That early 20th century lawsuit over the practice of stealing someone’s investment in producing “hot news” now has a 21st century companion.

In 1918 the Supreme Court ruled that The Associated Press had a property right to the news it spent money producing only to be ripped off by a competing service calling itself International News Service, which was rewriting AP stories from early copies of newspapers and selling the news stories in competition with the AP.

Now, Barclays Capital, Merrill Lynch and Morgan Stanley are suing a website called Theflyonthewall.com for stealing its time-sensitive information about the stock market and distributing it for a fee in competition with their fee-supported service.

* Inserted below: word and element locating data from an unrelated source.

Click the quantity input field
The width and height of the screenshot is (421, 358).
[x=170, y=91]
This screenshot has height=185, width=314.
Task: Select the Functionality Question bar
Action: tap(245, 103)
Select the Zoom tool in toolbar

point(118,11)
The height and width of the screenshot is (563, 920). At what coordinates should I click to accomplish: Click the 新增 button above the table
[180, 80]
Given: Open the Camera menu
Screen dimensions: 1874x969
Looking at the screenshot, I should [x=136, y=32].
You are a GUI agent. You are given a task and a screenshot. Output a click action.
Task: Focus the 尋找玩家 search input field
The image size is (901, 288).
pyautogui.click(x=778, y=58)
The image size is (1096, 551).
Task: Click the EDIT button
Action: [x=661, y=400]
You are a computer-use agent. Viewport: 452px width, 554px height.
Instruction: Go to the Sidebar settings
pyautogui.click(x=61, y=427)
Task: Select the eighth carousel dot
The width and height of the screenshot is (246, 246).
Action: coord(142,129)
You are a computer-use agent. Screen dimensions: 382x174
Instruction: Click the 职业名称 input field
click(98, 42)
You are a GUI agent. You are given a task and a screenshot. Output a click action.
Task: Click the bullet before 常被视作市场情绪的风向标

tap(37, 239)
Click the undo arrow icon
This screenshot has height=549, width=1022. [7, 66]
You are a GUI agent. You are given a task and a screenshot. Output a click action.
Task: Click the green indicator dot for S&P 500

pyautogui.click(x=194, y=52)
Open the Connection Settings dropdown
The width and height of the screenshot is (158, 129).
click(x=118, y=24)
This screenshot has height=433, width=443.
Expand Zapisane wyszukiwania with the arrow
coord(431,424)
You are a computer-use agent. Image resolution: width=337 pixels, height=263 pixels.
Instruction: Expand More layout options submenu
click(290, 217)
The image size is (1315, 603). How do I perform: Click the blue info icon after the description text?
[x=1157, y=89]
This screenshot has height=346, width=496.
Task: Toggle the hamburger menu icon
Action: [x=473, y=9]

According to the Reporters Committee for Freedom of the Press, the current state of the law is such that the hot news doctrine applies if a person or company “generates or gathers time-sensitive information at a cost; the defendant’s use of the information constitutes free-riding; the defendant is in direct competition with the plaintiff’s product or service; and that if others could also free-ride on the plaintiff’s efforts, the plaintiff’s incentive to produce the product or service would be substantially threatened.”

The case may be heard by the 2nd U.S. Circuit Court of Appeals this summer.

There might a few people in Southern Nevada who should pay heed, because they have been stealing costly Review-Journal “hot news” and selling it to their own customers. The problem for us may be that “substantially threatened” clause since the thief is insignificant.

The problem today that perhaps needs to be addressed, in addition to those who sell purloined news, is those who rip it off and aggregate it on advertising-supported websites in competition with the originators’ ad-funded websites.